Your instructions: Once you have read the records, output them exactly.

Data entries:
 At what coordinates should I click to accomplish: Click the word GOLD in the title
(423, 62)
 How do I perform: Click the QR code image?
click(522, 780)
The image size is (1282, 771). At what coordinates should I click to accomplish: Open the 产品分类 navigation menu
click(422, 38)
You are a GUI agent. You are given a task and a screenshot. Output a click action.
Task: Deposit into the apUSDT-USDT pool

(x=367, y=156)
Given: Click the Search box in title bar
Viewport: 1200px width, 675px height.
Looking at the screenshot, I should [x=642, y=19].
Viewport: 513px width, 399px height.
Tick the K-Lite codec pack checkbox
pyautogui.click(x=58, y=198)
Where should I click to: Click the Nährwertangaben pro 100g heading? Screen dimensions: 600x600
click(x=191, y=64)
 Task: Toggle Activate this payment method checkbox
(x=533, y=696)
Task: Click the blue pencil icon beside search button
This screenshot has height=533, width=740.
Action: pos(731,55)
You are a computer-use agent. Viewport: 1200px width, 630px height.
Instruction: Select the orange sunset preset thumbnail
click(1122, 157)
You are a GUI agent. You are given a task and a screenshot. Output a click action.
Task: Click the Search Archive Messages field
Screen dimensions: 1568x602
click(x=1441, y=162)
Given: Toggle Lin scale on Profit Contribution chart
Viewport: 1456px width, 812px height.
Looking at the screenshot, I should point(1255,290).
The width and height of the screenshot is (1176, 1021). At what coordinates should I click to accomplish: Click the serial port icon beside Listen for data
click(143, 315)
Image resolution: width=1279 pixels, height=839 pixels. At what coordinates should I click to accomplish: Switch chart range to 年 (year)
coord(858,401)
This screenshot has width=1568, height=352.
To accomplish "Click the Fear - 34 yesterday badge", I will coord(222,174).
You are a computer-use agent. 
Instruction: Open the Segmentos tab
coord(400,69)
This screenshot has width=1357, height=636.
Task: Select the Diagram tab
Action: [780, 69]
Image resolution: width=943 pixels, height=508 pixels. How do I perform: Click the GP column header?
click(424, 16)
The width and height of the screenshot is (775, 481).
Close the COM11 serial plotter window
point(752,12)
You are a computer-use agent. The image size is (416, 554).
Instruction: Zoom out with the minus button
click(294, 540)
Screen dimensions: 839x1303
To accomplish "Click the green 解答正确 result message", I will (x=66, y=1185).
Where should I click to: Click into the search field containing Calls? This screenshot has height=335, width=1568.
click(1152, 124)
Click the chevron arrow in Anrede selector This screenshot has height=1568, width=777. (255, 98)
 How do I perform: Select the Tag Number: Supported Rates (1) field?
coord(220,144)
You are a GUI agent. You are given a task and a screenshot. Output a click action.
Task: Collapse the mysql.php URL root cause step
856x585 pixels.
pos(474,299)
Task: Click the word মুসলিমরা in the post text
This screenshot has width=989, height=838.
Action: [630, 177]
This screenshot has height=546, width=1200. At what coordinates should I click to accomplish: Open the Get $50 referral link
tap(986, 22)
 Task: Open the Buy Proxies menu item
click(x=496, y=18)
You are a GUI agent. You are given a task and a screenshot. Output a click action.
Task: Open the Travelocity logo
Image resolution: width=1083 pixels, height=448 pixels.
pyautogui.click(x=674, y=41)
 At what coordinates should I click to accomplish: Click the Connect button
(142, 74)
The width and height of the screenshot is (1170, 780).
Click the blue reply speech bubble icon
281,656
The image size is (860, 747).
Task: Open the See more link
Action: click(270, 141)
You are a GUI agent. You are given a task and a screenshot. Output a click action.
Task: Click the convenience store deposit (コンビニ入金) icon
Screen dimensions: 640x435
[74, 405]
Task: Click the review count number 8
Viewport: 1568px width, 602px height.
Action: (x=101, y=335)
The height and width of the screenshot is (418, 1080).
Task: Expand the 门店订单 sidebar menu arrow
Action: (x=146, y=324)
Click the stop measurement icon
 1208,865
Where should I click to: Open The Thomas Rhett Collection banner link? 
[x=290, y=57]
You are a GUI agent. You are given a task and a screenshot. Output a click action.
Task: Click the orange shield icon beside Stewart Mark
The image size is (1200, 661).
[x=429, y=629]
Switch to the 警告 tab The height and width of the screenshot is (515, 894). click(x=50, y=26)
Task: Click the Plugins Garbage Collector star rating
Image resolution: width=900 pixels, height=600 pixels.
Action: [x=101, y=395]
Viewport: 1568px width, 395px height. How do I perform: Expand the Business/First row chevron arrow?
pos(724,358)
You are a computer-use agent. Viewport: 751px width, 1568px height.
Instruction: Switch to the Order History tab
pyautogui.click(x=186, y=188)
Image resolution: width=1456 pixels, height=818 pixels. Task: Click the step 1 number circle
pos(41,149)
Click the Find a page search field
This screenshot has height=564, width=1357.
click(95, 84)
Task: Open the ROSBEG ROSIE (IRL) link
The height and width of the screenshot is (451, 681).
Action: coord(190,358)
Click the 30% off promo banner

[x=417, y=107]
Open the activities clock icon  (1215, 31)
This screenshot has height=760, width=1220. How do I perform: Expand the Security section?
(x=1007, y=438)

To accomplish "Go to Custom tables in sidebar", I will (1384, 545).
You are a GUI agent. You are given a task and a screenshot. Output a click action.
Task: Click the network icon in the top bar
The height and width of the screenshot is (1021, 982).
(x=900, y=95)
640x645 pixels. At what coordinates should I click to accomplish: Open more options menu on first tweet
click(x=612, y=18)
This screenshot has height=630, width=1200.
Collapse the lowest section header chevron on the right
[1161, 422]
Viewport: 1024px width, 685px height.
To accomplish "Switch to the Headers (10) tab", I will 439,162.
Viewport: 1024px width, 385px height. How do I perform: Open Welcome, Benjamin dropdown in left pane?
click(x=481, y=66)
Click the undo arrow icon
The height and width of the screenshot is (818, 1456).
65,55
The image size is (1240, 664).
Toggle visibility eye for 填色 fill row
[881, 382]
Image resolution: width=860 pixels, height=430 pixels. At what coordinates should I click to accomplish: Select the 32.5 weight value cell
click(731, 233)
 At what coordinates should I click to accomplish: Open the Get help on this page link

Your response:
 At what coordinates should I click to accomplish: Click the word GOLD in the title
(423, 62)
 How do I perform: Click the QR code image?
click(522, 780)
The image size is (1282, 771). At what coordinates should I click to accomplish: Open the 产品分类 navigation menu
click(422, 38)
You are a GUI agent. You are given a task and a screenshot. Output a click action.
Task: Deposit into the apUSDT-USDT pool

(x=367, y=156)
Given: Click the Search box in title bar
Viewport: 1200px width, 675px height.
Looking at the screenshot, I should [x=642, y=19].
Viewport: 513px width, 399px height.
Tick the K-Lite codec pack checkbox
pyautogui.click(x=58, y=198)
Where should I click to: Click the Nährwertangaben pro 100g heading? Screen dimensions: 600x600
click(x=191, y=64)
 Task: Toggle Activate this payment method checkbox
(x=533, y=696)
Task: Click the blue pencil icon beside search button
This screenshot has height=533, width=740.
Action: pos(731,55)
You are a computer-use agent. Viewport: 1200px width, 630px height.
Instruction: Select the orange sunset preset thumbnail
click(1122, 157)
You are a GUI agent. You are given a task and a screenshot. Output a click action.
Task: Click the Search Archive Messages field
Screen dimensions: 1568x602
click(x=1441, y=162)
Given: Toggle Lin scale on Profit Contribution chart
Viewport: 1456px width, 812px height.
Looking at the screenshot, I should point(1255,290).
The width and height of the screenshot is (1176, 1021). At what coordinates should I click to accomplish: Click the serial port icon beside Listen for data
click(143, 315)
Image resolution: width=1279 pixels, height=839 pixels. At what coordinates should I click to accomplish: Switch chart range to 年 (year)
coord(858,401)
This screenshot has width=1568, height=352.
To accomplish "Click the Fear - 34 yesterday badge", I will coord(222,174).
You are a computer-use agent. 
Instruction: Open the Segmentos tab
coord(400,69)
This screenshot has width=1357, height=636.
Task: Select the Diagram tab
Action: [780, 69]
Image resolution: width=943 pixels, height=508 pixels. How do I perform: Click the GP column header?
click(424, 16)
The width and height of the screenshot is (775, 481).
Close the COM11 serial plotter window
point(752,12)
You are a computer-use agent. The image size is (416, 554).
Instruction: Zoom out with the minus button
click(294, 540)
Screen dimensions: 839x1303
To accomplish "Click the green 解答正确 result message", I will (x=66, y=1185).
Where should I click to: Click into the search field containing Calls? This screenshot has height=335, width=1568.
click(1152, 124)
Click the chevron arrow in Anrede selector This screenshot has height=1568, width=777. (255, 98)
 How do I perform: Select the Tag Number: Supported Rates (1) field?
coord(220,144)
You are a GUI agent. You are given a task and a screenshot. Output a click action.
Task: Collapse the mysql.php URL root cause step
856x585 pixels.
pos(474,299)
Task: Click the word মুসলিমরা in the post text
This screenshot has width=989, height=838.
Action: [630, 177]
This screenshot has height=546, width=1200. At what coordinates should I click to accomplish: Open the Get $50 referral link
tap(986, 22)
 Task: Open the Buy Proxies menu item
click(x=496, y=18)
You are a GUI agent. You are given a task and a screenshot. Output a click action.
Task: Open the Travelocity logo
Image resolution: width=1083 pixels, height=448 pixels.
pyautogui.click(x=674, y=41)
 At what coordinates should I click to accomplish: Click the Connect button
(142, 74)
The width and height of the screenshot is (1170, 780).
Click the blue reply speech bubble icon
281,656
The image size is (860, 747).
Task: Open the See more link
Action: click(270, 141)
You are a GUI agent. You are given a task and a screenshot. Output a click action.
Task: Click the convenience store deposit (コンビニ入金) icon
Screen dimensions: 640x435
[74, 405]
Task: Click the review count number 8
Viewport: 1568px width, 602px height.
Action: (x=101, y=335)
The height and width of the screenshot is (418, 1080).
Task: Expand the 门店订单 sidebar menu arrow
Action: (x=146, y=324)
Click the stop measurement icon
 1208,865
Where should I click to: Open The Thomas Rhett Collection banner link? 
[x=290, y=57]
You are a GUI agent. You are given a task and a screenshot. Output a click action.
Task: Click the orange shield icon beside Stewart Mark
The image size is (1200, 661).
[x=429, y=629]
Switch to the 警告 tab The height and width of the screenshot is (515, 894). click(x=50, y=26)
Task: Click the Plugins Garbage Collector star rating
Image resolution: width=900 pixels, height=600 pixels.
Action: [x=101, y=395]
Viewport: 1568px width, 395px height. How do I perform: Expand the Business/First row chevron arrow?
pos(724,358)
You are a computer-use agent. Viewport: 751px width, 1568px height.
Instruction: Switch to the Order History tab
pyautogui.click(x=186, y=188)
Image resolution: width=1456 pixels, height=818 pixels. Task: Click the step 1 number circle
pos(41,149)
Click the Find a page search field
This screenshot has height=564, width=1357.
click(95, 84)
Task: Open the ROSBEG ROSIE (IRL) link
The height and width of the screenshot is (451, 681).
Action: coord(190,358)
Click the 30% off promo banner

[x=417, y=107]
Open the activities clock icon  (1215, 31)
This screenshot has height=760, width=1220. How do I perform: Expand the Security section?
(x=1007, y=438)

To accomplish "Go to Custom tables in sidebar", I will (1384, 545).
You are a GUI agent. You are given a task and a screenshot. Output a click action.
Task: Click the network icon in the top bar
The height and width of the screenshot is (1021, 982).
(x=900, y=95)
640x645 pixels. At what coordinates should I click to accomplish: Open more options menu on first tweet
click(x=612, y=18)
This screenshot has height=630, width=1200.
Collapse the lowest section header chevron on the right
[1161, 422]
Viewport: 1024px width, 685px height.
To accomplish "Switch to the Headers (10) tab", I will 439,162.
Viewport: 1024px width, 385px height. How do I perform: Open Welcome, Benjamin dropdown in left pane?
click(x=481, y=66)
Click the undo arrow icon
The height and width of the screenshot is (818, 1456).
65,55
The image size is (1240, 664).
Toggle visibility eye for 填色 fill row
[881, 382]
Image resolution: width=860 pixels, height=430 pixels. At what coordinates should I click to accomplish: Select the 32.5 weight value cell
click(731, 233)
 At what coordinates should I click to accomplish: Open the Get help on this page link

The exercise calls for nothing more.